Data:

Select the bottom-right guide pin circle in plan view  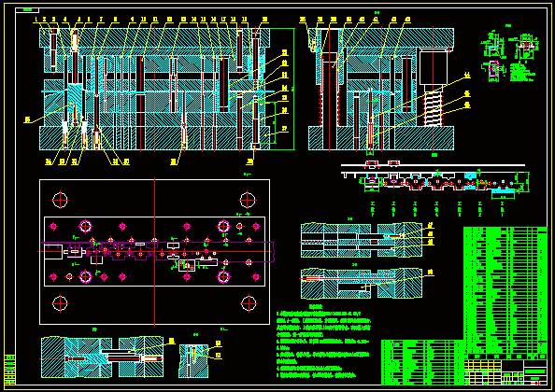pyautogui.click(x=249, y=303)
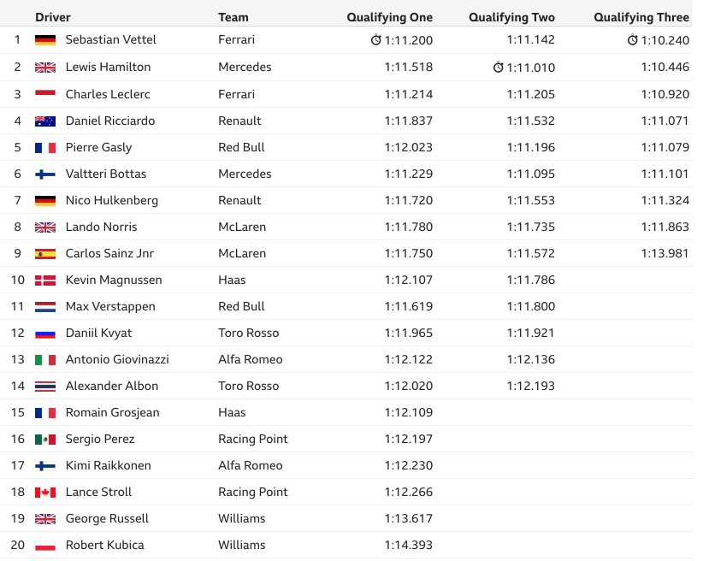The height and width of the screenshot is (561, 709).
Task: Click the stopwatch icon beside 1:10.240 time
Action: point(632,40)

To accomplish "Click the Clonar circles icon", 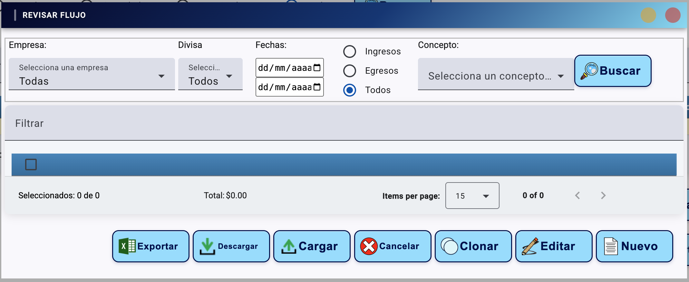I will point(449,246).
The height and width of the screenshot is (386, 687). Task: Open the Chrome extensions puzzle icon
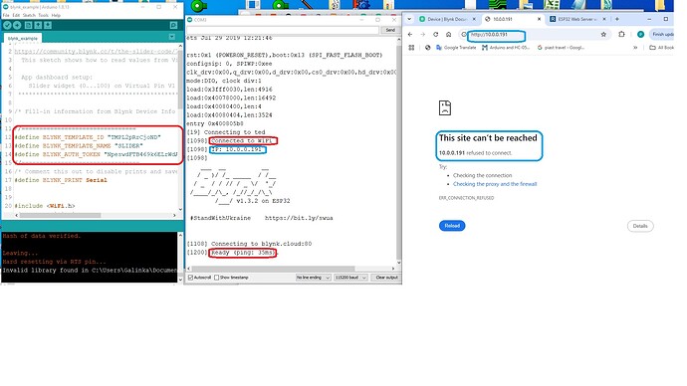click(621, 34)
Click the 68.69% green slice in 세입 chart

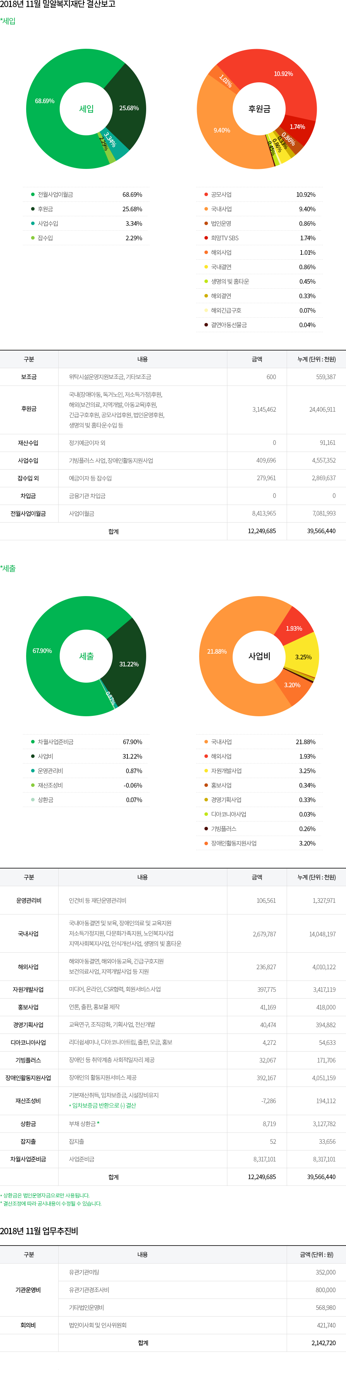click(44, 101)
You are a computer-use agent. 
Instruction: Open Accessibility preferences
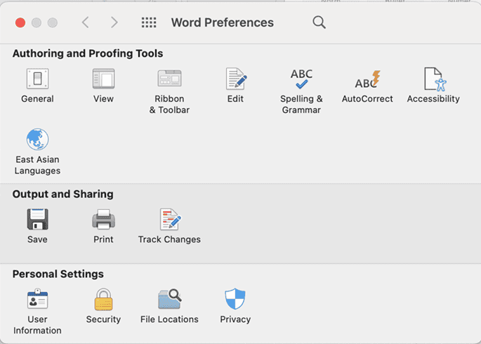coord(433,79)
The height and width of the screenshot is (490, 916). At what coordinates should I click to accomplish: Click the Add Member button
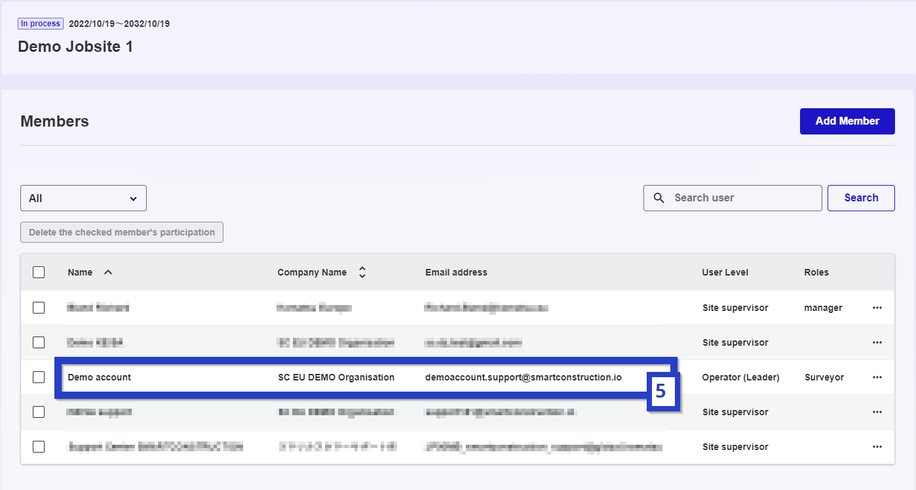(x=847, y=121)
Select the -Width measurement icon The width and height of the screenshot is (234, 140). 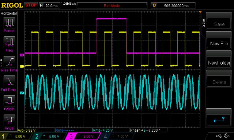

To do:
What you output must be exactly the lines from the line with "Click the 68.69% green slice in 세입 chart" through the last line of the listing, pictures excluded.

Solved problem:
Click the 68.69% green slice in 세입 chart

click(44, 101)
You are a computer-use agent. 
Instruction: Open Accessibility preferences
coord(433,79)
The height and width of the screenshot is (490, 916). At what coordinates should I click to accomplish: Click the Add Member button
(x=847, y=121)
Select the -Width measurement icon The width and height of the screenshot is (234, 140). 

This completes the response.